# FF airline tickets to Europe



## loosefeet (Nov 7, 2014)

We, a family of 4, plan to visit Spain next summer.  Our oldest son is in Spain, teaching English.  We would like to go for a visit.  I have some United FF miles, and planned to use those BUT most FF flights are sold out!  Does anyone know if they will release more seats in the future?  I looked at one way, but that is more expensive than using a different airline RT.
Anyone else have a good strategy for saving on airline tixs to go to Europe?  For example, fly into another European city, and then take a local airline to Spain? Ideas?


----------



## beejaybeeohio (Nov 7, 2014)

*Ideas...*

1. Search every day
2. Yes, do consider alternative cities, including your departure city. Driving a few hours, or paying for a US connecting flight could result in more ff seat availability. Also, if you can use your ff miles to an alternative European city, Easyjet and other LCC can easily get you to Spain. Don't forget the option of the train, too.
3. Split up, e.g. one parent/one kid- might be easier to book that way using different airlines if need be.
4. Consider Icelandair. You connect through Reykjavik but from there you can fly to just about anywhere in Europe. It might even be cheaper with a stopover. Our May r/t routing is from Toronto with a stopover in Iceland, then on to Paris.  We get to England on our own and fly home on Icelandair from Manchester at the grand cost of $700 per person (thanks to a Tuggers tip on the travel forum that there was a sale going on!).
5. You might call UA- sometimes their Mileage Plus reps can see flights not shown on the website. Ask about Star Alliance options too.

Good Luck!


----------



## elaine (Nov 7, 2014)

I agree with PP. you can also try flying from NYC to Europe and then getting a cheap flight to NYC from the West Coast.  There is usually good availability to London, then get a cheap flight to Spain. One issue is that you need 4 tickets.  When we need 4-5 seats, we are looking the minute flights open up @ 11 months out. Also, be willing to fly within a 3-4 date range, as well. Last year, we had to fly form NYC instead of DC and out of London vs. Paris to get back. good luck. elaine


----------



## Pompey Family (Nov 7, 2014)

Bear in mind that if you're planning on using local low cost carriers there is always a fee, quite substantial in some cases, for stowed luggage.


----------



## mrmarty91 (Nov 7, 2014)

What worked for me recently using FF miles to Rome was looking at one way instead of round trip.  The flight I wanted was available looking for one way travel but not when I tried round trip.


----------



## Laurie (Nov 7, 2014)

Check flights into Milan - in my experience, this is one of the easiest cities to use as a ff hub, without a lot of lead time, if you can then find cheap flights to where you want to go, using easyjet or some other decent LCC.

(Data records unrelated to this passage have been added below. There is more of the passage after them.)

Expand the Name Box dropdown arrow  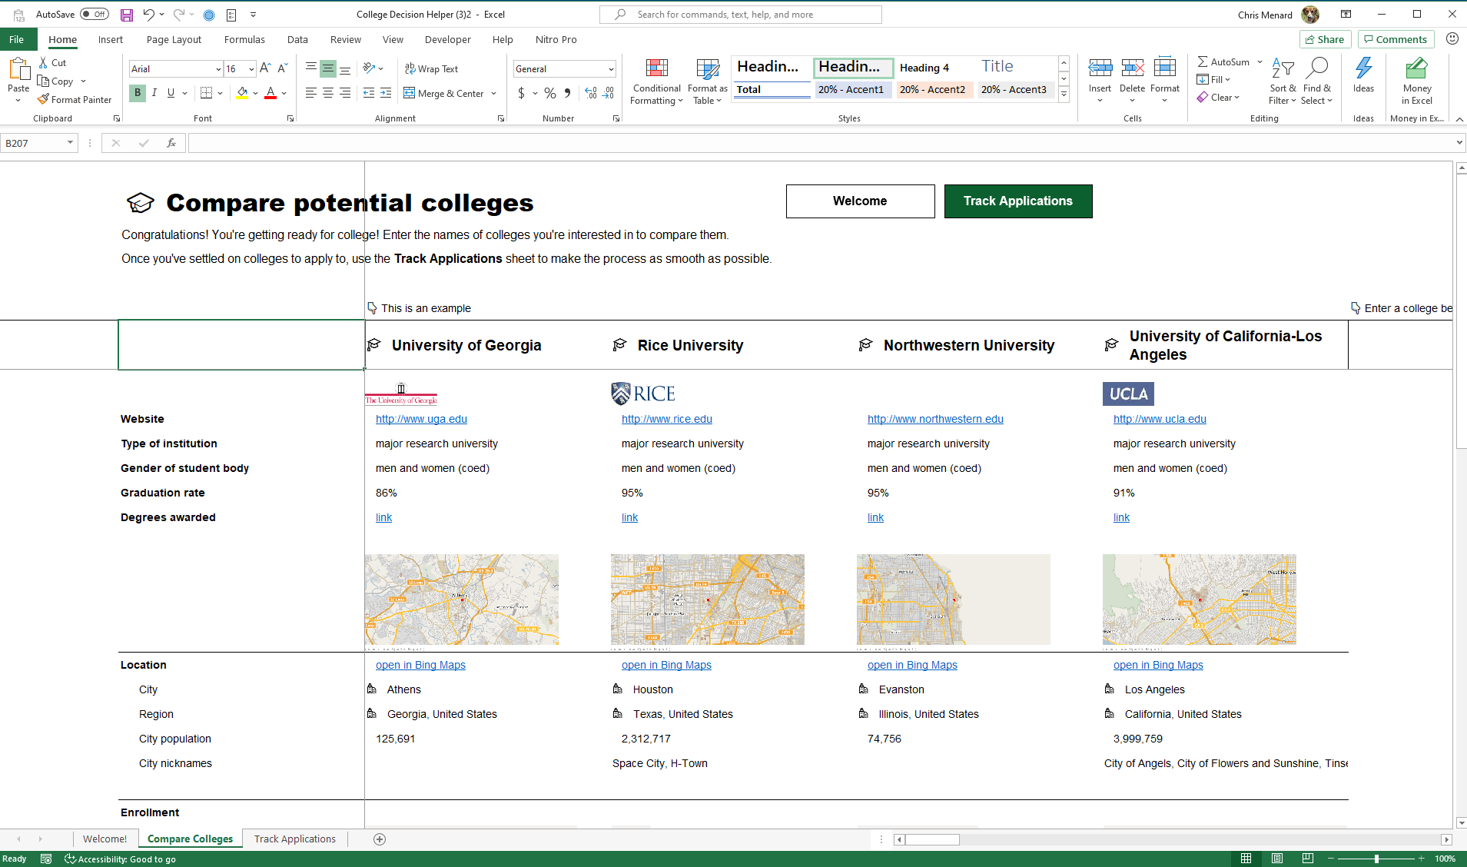[x=70, y=143]
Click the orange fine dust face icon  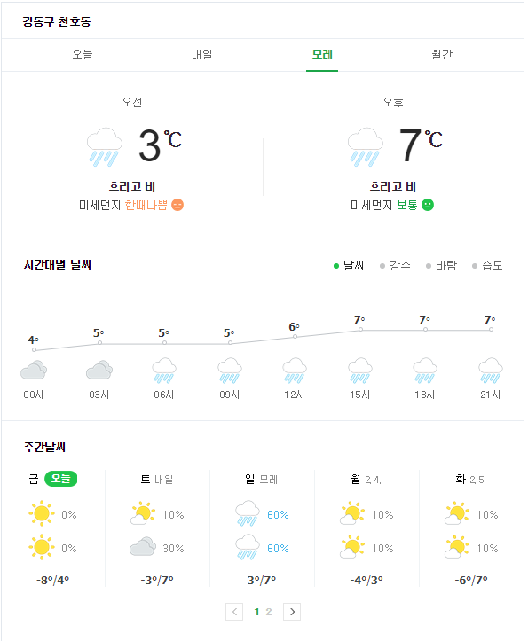[x=177, y=205]
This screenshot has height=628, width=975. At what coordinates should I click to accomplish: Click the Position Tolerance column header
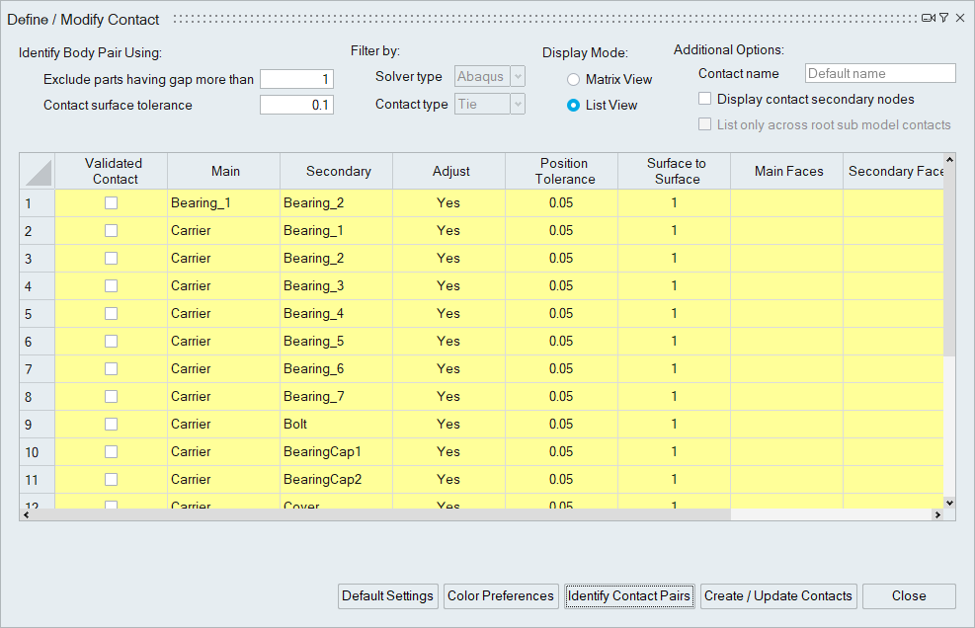point(561,172)
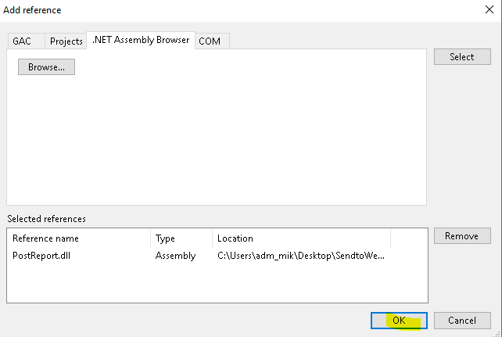Click the Assembly type cell for PostReport.dll
502x337 pixels.
(x=175, y=256)

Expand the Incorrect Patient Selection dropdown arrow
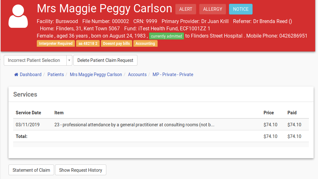pos(69,60)
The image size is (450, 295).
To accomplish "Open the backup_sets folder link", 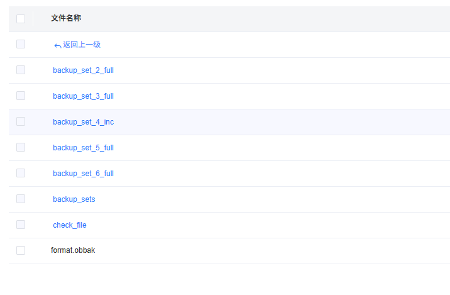I will [x=74, y=199].
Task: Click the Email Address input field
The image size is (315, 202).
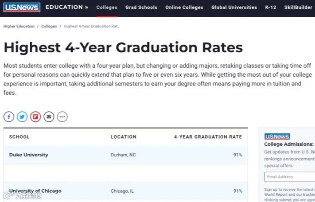Action: (290, 177)
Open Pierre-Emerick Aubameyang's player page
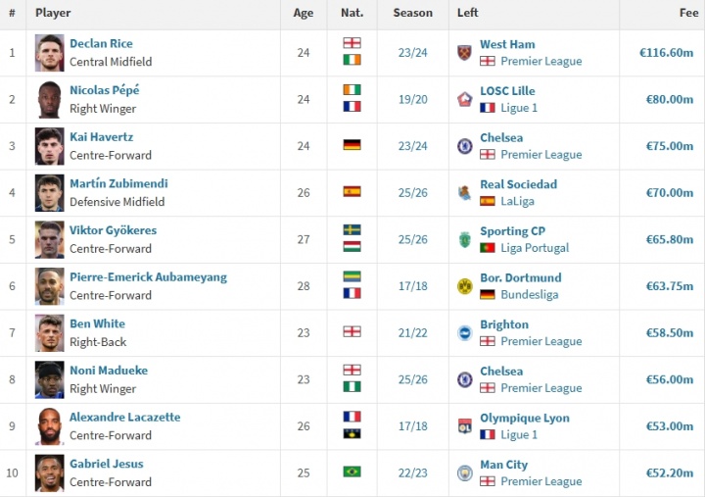The image size is (705, 497). (x=148, y=276)
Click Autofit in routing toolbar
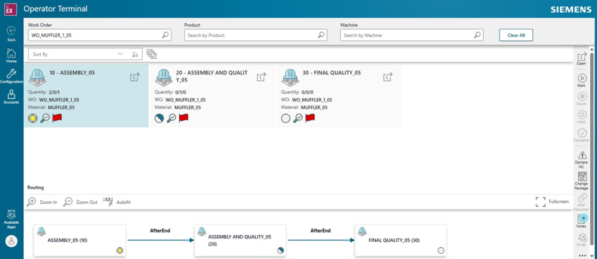Viewport: 597px width, 259px height. tap(117, 201)
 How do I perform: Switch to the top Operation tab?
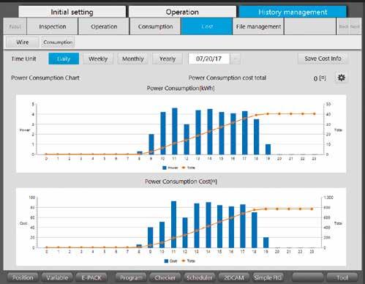tap(182, 12)
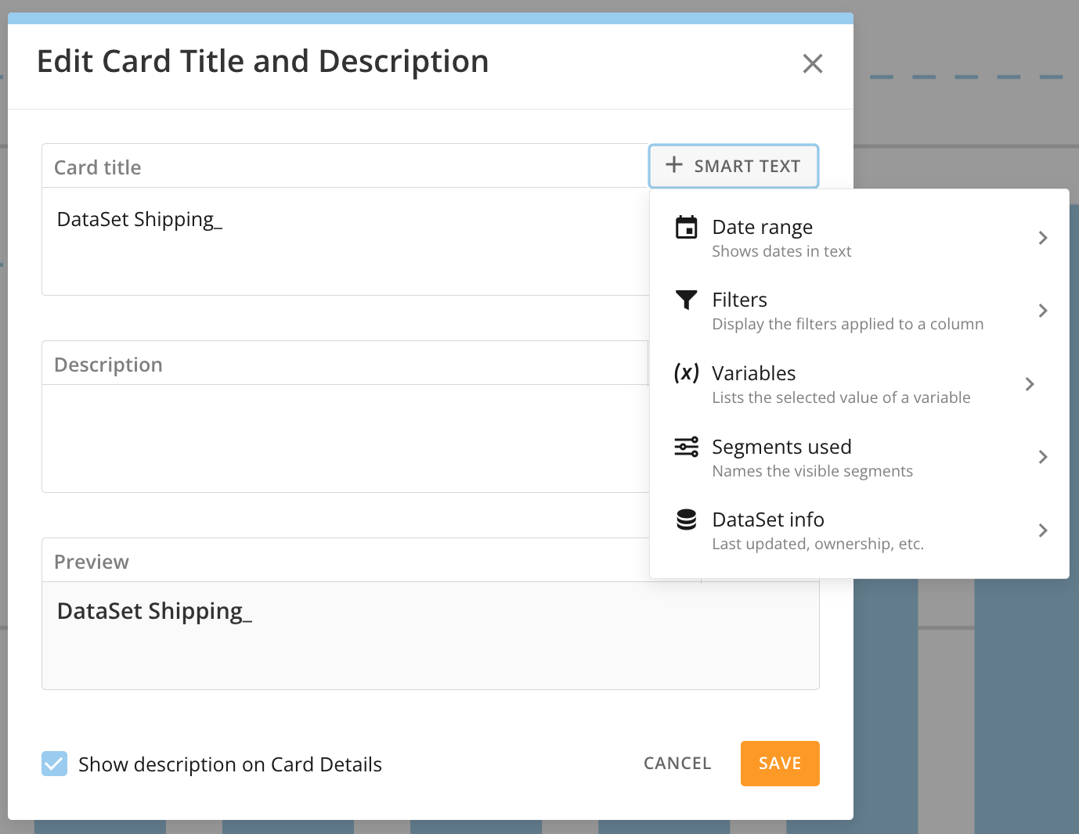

Might not hold true for all airlines, but worth checking.


----------



## Passepartout (Nov 7, 2014)

I think all the U.S. based 'legacy' carriers have a limited number of FF seats on a given flight. More on red-eye's. Those on long-hauls, like from the OP's West Coast location are even less common. I'd check for a lesser number (if 2 can fly on FF miles, you just pay for the other 2), one-ways, or as mentioned Icelandair through Reykjavik to Europe (they allow a layover enroute which could prove interesting) then LCC to Spain. If you are going the LCC route, travel light. Allowable European carry-ons are even smaller than U.S. ones.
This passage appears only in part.